Involvement of histidines 11, 15 and 19 in the binding of zinc to the fusogenic H5WYG peptide

摘要

The histidine-rich GLFHAIAHFIHGGWHGLIHGWYG peptide (H5WYG) coordinates a Zn2+ ion and forms a stable peptide-metal complex promoting membrane fusion at physiologic pH. In our previous article titled 'Histidine-rich peptide: evidence for a single zinc-binding site on H5WYG peptide that promotes membrane fusion at neutral pH' in Journal of Mass Spectrometry (2009, 44,81-89), tandem mass spectrometry experiments have provided evidence for the binding of a single Zn2+ ion to H5WYG and suggested that this binding is shared between H-11, H-19 and probably H-15 residues.

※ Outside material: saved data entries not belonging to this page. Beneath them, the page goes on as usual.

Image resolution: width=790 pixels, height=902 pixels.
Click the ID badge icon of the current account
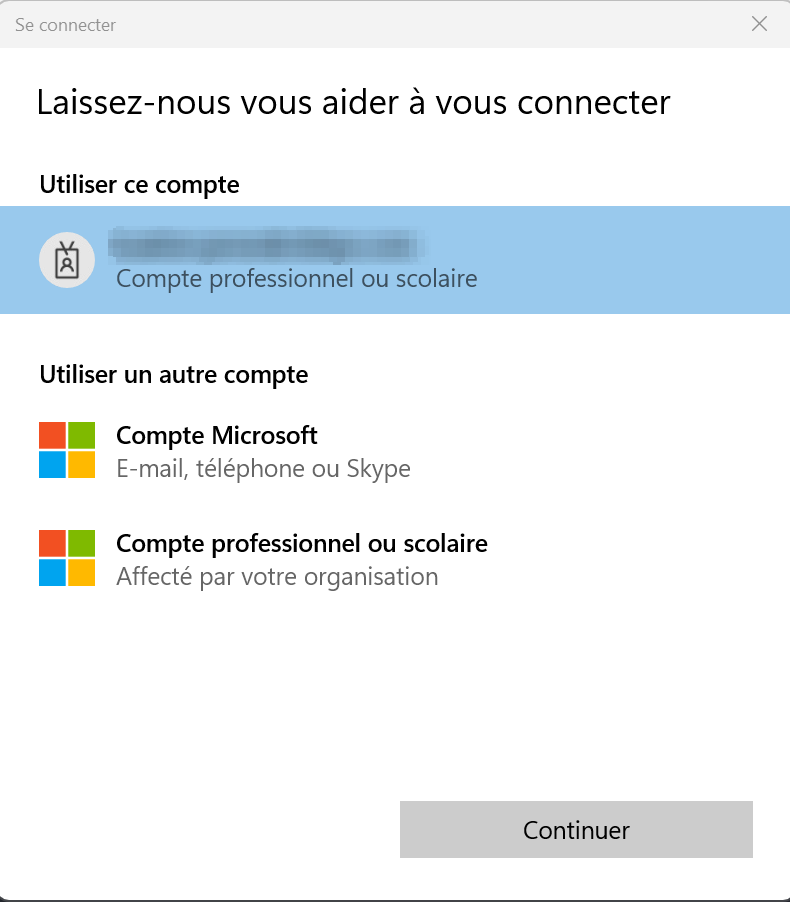coord(67,260)
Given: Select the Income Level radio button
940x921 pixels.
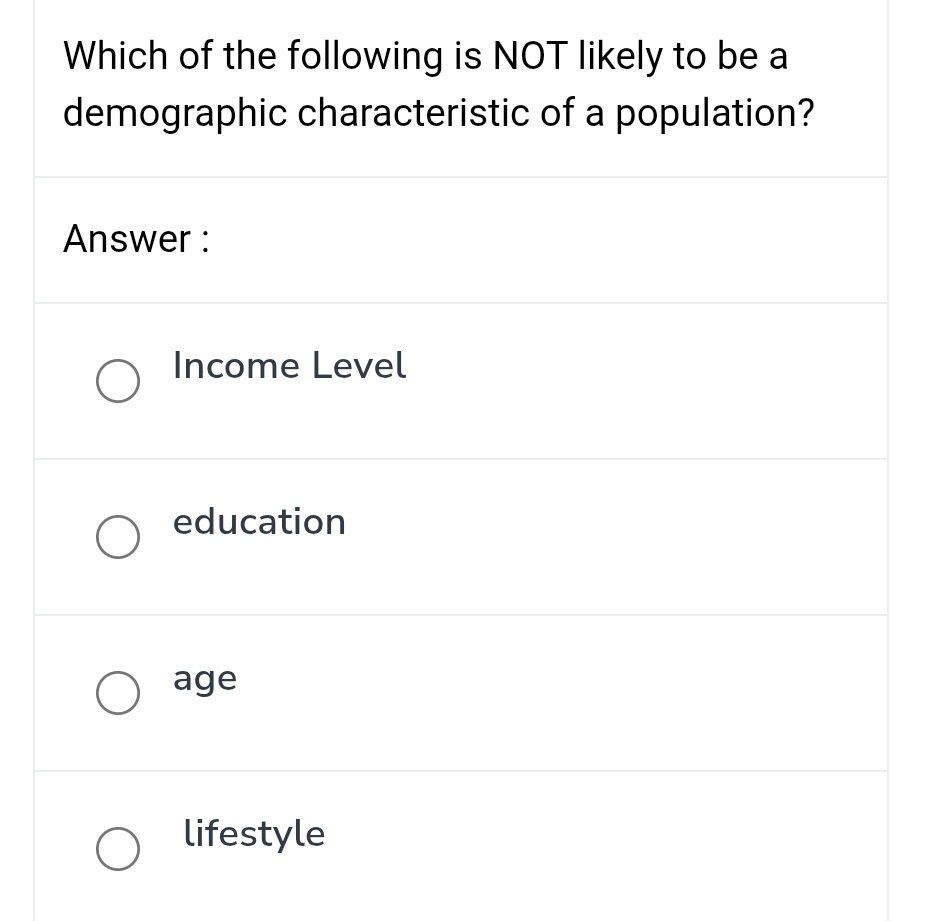Looking at the screenshot, I should pyautogui.click(x=117, y=380).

To clarify the involvement of these histidine residues in the binding to the Zn2+ ion and especially to remove the doubt about the implication of the H-15 residue, here we have used three H5WYG mutants termed H5WYGH11A, H5WYGH15A and H5WYGH19A, whose H-11, H-15 and H-19 residues were replaced with an alanine residue. The novelty introduced by these new tandem mass spectrometry experiments performed with the mutants is the demonstration that H-15 is involved in the binding of the single Zn2+ ion and that it may even favour the setting of another Zn2+ ion. Thus, the three histidines H-11, H-15 and H-19 could lead to a specific structuring of H5WYG that can promote membrane fusion upon the binding of zinc.